EXERCISE BRIEF
Output, as a numbered list, the lines from the one containing "The height and" through the one containing "click(645, 360)", both ends included and blank lines omitted. Leave the pictures out of the answer.

SOURCE MATERIAL
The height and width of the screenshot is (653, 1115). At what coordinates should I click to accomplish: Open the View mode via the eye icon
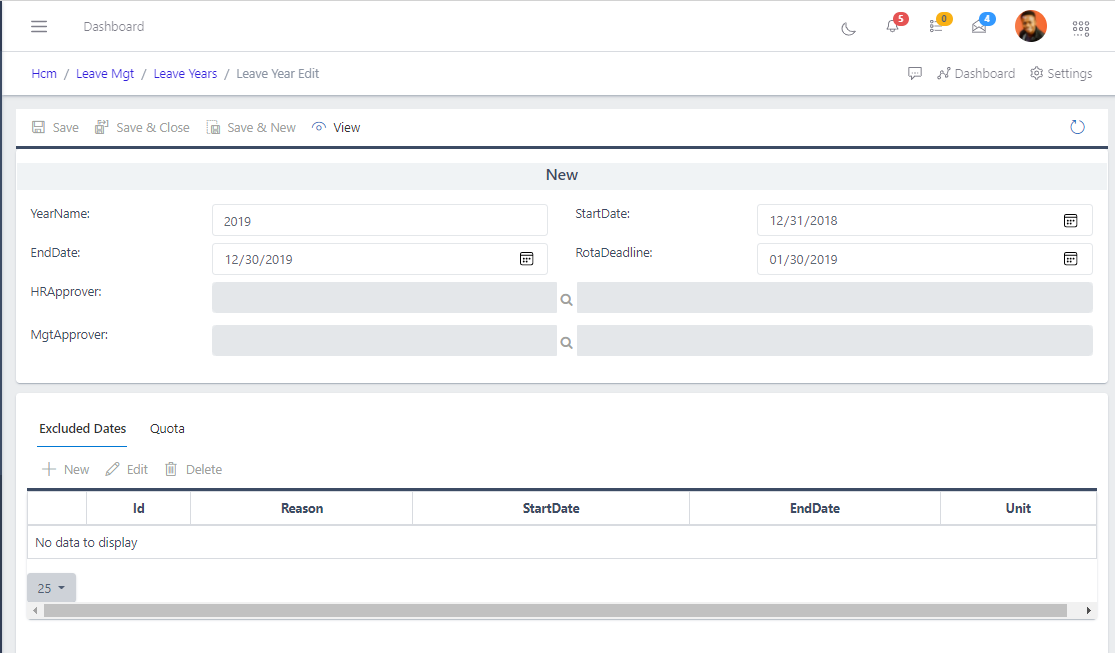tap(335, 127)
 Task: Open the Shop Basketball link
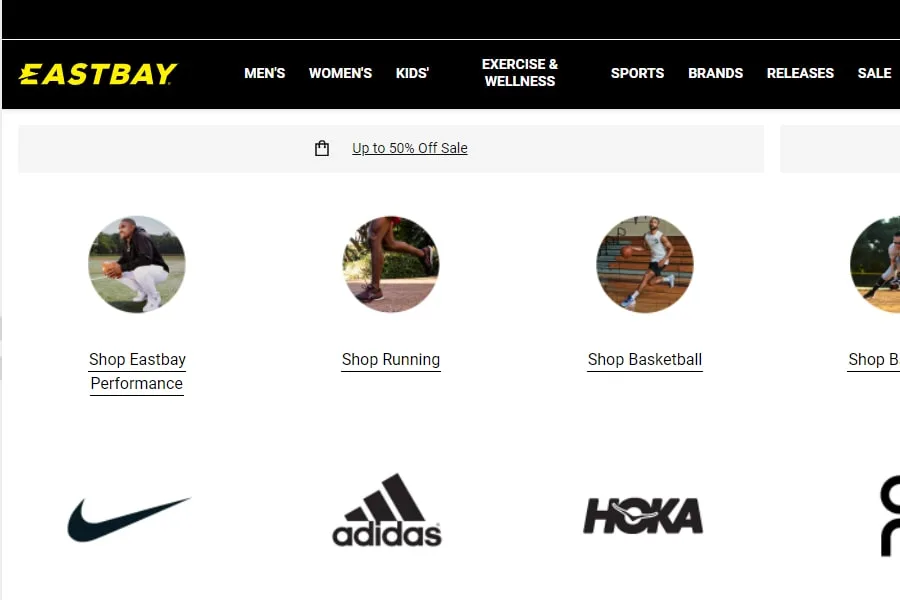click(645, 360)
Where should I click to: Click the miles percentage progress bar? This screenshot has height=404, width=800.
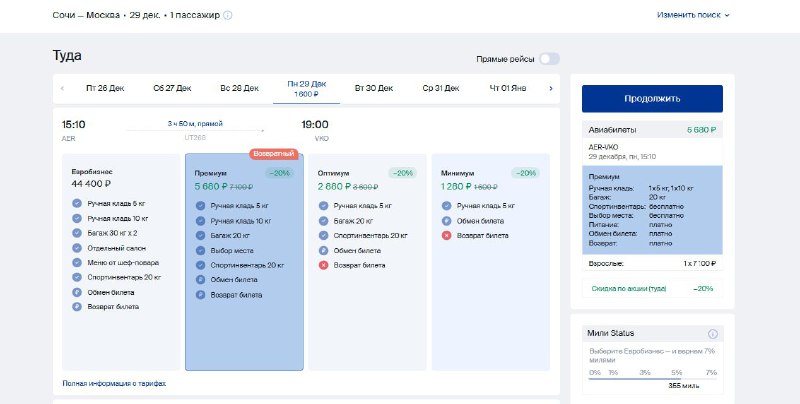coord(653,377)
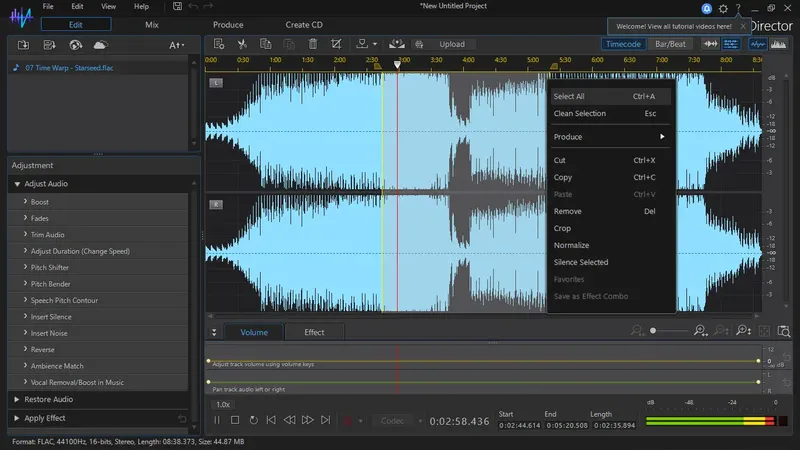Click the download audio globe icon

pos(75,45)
==
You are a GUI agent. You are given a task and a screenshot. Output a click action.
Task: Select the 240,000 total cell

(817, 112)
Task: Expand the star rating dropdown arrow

RESULT FOR THIS EXERCISE
1. The height and width of the screenshot is (653, 1115). At what coordinates should I click to accomplish: Open the View mode via the eye icon
2. tap(335, 127)
3.  Task: Open the Shop Basketball link
4. click(645, 360)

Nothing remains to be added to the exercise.